**Saved entries:**
====
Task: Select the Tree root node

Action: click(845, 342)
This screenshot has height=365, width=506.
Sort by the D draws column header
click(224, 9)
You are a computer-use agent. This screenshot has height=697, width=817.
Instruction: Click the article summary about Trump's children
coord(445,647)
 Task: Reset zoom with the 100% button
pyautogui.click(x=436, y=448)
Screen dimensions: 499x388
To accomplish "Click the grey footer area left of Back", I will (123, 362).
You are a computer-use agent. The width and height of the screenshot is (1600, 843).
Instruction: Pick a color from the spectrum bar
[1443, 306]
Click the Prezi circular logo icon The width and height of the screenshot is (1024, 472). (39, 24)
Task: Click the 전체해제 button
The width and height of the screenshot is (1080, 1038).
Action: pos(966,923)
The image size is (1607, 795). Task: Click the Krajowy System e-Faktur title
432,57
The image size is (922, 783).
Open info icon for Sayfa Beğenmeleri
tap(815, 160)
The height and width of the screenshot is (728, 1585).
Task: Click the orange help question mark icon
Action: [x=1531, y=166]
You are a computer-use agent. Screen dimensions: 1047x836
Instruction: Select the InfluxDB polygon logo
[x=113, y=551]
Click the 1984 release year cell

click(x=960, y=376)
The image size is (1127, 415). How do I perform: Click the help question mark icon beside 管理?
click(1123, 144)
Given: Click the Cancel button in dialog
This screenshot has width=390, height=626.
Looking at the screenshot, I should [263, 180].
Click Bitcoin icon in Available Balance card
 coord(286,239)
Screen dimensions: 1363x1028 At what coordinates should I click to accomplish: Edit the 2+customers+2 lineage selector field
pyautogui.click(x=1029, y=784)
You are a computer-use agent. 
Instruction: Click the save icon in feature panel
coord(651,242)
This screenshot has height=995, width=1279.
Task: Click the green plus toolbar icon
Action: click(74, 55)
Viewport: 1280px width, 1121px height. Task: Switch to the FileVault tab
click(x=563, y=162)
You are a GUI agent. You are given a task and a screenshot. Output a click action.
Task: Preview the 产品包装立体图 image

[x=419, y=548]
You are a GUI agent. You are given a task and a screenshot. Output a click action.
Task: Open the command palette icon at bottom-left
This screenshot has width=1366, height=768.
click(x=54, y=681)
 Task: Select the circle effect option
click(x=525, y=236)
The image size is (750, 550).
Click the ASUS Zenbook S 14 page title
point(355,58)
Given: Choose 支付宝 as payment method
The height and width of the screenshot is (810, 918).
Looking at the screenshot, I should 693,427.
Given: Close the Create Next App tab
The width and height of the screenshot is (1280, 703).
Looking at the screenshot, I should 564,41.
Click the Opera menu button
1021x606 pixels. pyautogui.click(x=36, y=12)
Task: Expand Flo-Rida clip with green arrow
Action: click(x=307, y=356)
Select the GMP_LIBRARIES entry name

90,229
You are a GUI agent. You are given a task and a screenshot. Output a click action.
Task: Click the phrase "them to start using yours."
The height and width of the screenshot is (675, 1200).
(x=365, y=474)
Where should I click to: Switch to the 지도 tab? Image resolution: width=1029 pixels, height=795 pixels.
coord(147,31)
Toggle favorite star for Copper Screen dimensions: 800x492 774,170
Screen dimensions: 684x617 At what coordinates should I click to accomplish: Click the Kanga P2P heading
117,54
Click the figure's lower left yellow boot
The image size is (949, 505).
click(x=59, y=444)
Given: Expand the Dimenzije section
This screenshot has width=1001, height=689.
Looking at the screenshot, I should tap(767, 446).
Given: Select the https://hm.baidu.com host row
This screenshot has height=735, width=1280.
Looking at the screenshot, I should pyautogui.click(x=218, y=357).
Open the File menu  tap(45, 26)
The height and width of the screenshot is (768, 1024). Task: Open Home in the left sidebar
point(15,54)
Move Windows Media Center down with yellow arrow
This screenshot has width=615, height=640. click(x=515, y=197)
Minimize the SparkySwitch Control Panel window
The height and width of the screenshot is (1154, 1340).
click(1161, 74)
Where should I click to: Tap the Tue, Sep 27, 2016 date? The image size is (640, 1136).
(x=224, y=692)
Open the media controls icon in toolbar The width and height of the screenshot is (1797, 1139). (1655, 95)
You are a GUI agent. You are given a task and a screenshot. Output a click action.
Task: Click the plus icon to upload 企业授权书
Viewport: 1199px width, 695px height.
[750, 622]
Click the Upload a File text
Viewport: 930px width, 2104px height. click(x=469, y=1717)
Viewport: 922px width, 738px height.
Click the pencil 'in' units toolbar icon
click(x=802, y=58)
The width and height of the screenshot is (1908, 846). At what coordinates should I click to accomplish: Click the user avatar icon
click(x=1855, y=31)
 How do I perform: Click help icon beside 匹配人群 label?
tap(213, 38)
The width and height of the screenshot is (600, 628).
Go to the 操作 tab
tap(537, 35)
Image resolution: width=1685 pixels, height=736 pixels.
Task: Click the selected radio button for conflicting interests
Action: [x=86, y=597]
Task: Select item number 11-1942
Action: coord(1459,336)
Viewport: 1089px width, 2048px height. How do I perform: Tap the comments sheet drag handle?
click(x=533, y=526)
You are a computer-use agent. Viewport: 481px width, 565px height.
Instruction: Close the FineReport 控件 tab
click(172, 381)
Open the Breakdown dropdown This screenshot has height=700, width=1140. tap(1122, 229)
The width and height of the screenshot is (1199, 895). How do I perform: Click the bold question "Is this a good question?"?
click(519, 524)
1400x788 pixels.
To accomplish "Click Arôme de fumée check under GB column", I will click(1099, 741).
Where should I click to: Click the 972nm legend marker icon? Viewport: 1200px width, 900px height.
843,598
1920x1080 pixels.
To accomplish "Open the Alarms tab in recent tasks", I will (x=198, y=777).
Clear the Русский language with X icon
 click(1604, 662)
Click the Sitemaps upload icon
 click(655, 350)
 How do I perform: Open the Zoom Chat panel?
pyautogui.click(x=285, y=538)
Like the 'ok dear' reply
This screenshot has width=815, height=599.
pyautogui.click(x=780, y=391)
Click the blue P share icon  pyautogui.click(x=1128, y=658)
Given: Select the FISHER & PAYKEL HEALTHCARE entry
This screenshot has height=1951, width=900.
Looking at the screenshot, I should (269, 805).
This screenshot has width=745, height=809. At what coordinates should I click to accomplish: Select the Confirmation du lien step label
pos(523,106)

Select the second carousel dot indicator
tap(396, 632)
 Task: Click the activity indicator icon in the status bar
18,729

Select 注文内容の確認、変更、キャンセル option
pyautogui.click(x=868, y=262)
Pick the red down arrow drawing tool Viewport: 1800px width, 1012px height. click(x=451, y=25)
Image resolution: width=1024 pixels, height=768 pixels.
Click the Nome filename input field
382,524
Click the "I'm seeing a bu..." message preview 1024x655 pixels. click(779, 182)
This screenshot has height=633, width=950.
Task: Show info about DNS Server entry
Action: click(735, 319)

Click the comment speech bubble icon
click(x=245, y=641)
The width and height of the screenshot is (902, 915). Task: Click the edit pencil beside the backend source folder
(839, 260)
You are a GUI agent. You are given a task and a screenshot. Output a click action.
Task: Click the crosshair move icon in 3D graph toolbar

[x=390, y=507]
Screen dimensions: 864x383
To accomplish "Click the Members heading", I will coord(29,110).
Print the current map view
====
**Exercise objective:** From the very first line of the data through the line with "The image size is (922, 783)." in it, please reproduce each line exactly and output nothing more.

**Response area:**
Task: Select the Tree root node

Action: click(845, 342)
This screenshot has height=365, width=506.
Sort by the D draws column header
click(224, 9)
You are a computer-use agent. This screenshot has height=697, width=817.
Instruction: Click the article summary about Trump's children
coord(445,647)
 Task: Reset zoom with the 100% button
pyautogui.click(x=436, y=448)
Screen dimensions: 499x388
To accomplish "Click the grey footer area left of Back", I will (123, 362).
You are a computer-use agent. The width and height of the screenshot is (1600, 843).
Instruction: Pick a color from the spectrum bar
[1443, 306]
Click the Prezi circular logo icon The width and height of the screenshot is (1024, 472). (39, 24)
Task: Click the 전체해제 button
The width and height of the screenshot is (1080, 1038).
Action: pos(966,923)
The image size is (1607, 795). Task: Click the Krajowy System e-Faktur title
432,57
The image size is (922, 783).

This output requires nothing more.